把下面这段谈对外直接投资的摘录中的这句话译成英文:“目前中国已经是全球第三大直接投资国,但超过一半的对外投资都不赚钱。”
┌─ 所给摘录
以研究对外直接投资著称的英国经济学家邓宁曾经指出一个普遍的规律:即发展中国家输入资本、发达国家输出资本。但经济学家卢卡斯提出了所谓的“卢卡斯悖论”,即低收入国家输出资本,后来的学者为这个现象提供了各种解释。不过,仅就直接投资而言,邓宁的发现应该还是成立的,因为一个企业能够到海外去投资,必需拥有独特的国际竞争力,这样才有可能在海外市场获得高的回报。按照这个标准判断,目前中国只有两类企业拥有国际竞争力,一是基础设施建设企业,二是劳动密集型制造企业。目前中国已经是全球第三大直接投资国,但超过一半的对外投资都不赚钱。这样的情况下,如果“一带一路”盲目地带动中国企业去海外投资,后果堪忧。
└─
┌─ 数据集条目
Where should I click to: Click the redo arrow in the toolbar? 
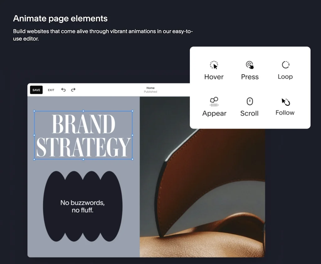[x=73, y=90]
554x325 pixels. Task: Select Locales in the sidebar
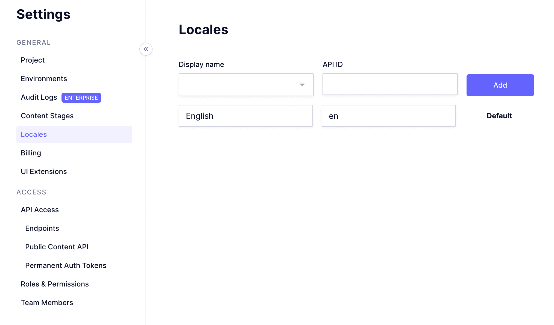tap(34, 134)
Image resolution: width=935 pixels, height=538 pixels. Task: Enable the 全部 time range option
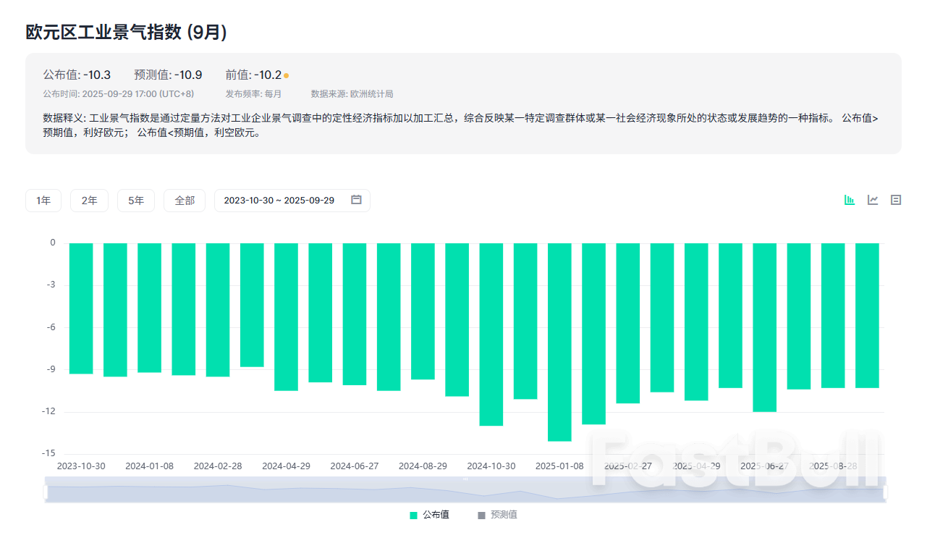pyautogui.click(x=185, y=200)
└─
- _本题输出_
China is already the world's third-largest source of direct investment, yet more than half of its outward investment is unprofitable.